The Ministry for the Future by Kim Stanley Robinson.  2020. Art told us about this book a few months ago, and OMNI’s PANDEMICS AND WARMING MOBILIZATION NEWSLETTER #1 (April 15, 2021) cited it, so this is a reminder.  The review I read  was by Rick Claypool and published in Public Citizen News (May-June 2021).  He praises the book as “a welcome, hopeful vision” that “does not sugar-coat the challenges of the transition away from carbon.”  The “overheating  planet triggers catastrophes that kill millions,” while “corporations and the U.S. government actively resist change.”  But the Ministry for the Future leads the way to plausibly overcoming our “death spiral” and creating a green new world.   (Claypool is PC’s research director.)  --Dick    6-14-21

 Varshini Prakash, “Climate : For a Green New Decade.”  The Nation (1-11/18-2021). 

Prakash and Guido Girgenti edited the essays from leaders and experts championing the Green New Deal titled Winning the Green New Deal. Why We Must, How We Can.

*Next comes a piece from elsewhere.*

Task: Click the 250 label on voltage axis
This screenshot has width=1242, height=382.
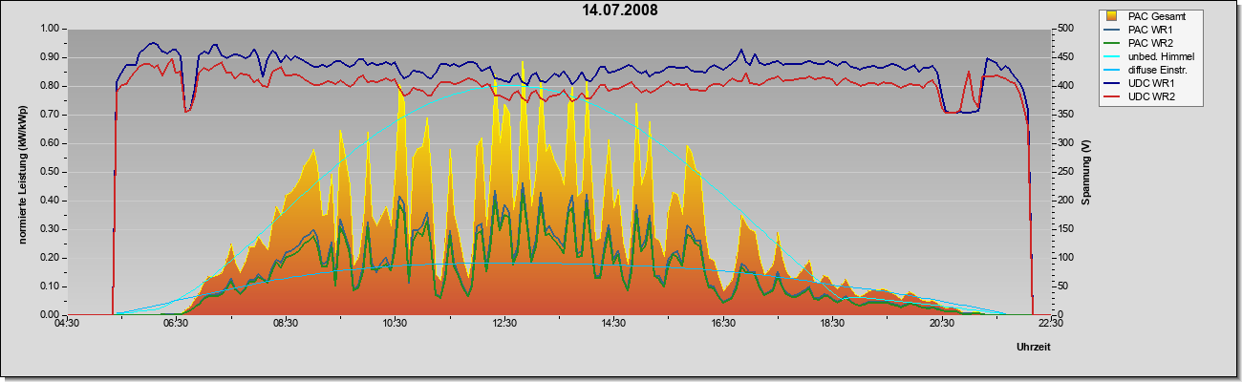Action: pos(1063,172)
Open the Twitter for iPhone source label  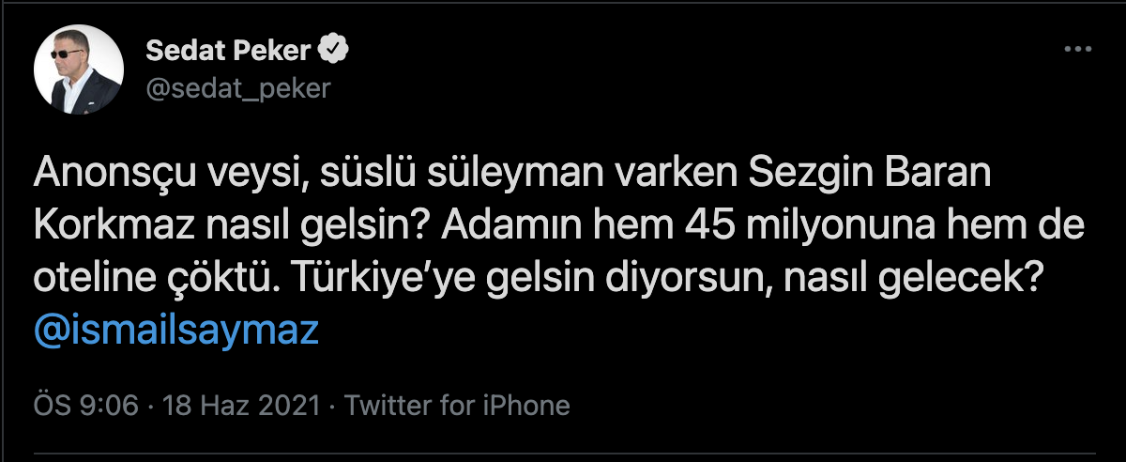click(457, 406)
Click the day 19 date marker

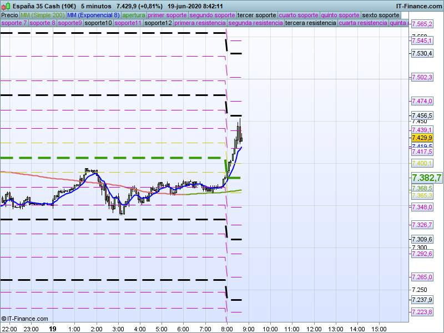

John Bellamy Foster.  The Return of Nature: Socialism and Ecology.  2020.

Publisher’s Description:

Twenty years ago, John Bellamy Foster’s Marx’s Ecology: Materialism and Nature introduced a new understanding of Karl Marx’s revolutionary ecological materialism. More than simply a study of Marx, it commenced an intellectual and social history, encompassing thinkers from Epicurus to Darwin, who developed materialist and ecological ideas. Now, with The Return of Nature, Foster continues this narrative. In so doing, he uncovers a long history of efforts to unite issues of social justice and environmental sustainability that will help us comprehend and counter today’s unprecedented planetary emergencies.

The Return of Nature begins with the deaths of Darwin (1882) and Marx (1883) and moves on until the rise of the ecological age in the 1960s and 1970s. Foster explores how socialist analysts and materialist scientists of various stamps, first in Britain, then the United States, from William Morris and Frederick Engels to Joseph Needham, Rachel Carson, and Stephen Jay Gould, sought to develop a dialectical naturalism, rooted in a critique of capitalism. In the process, he delivers a far-reaching and fascinating reinterpretation of the radical and socialist origins of ecology. Ultimately, what this book asks for is nothing short of revolution: a long, ecological revolution, aimed at making peace with the planet while meeting collective human needs.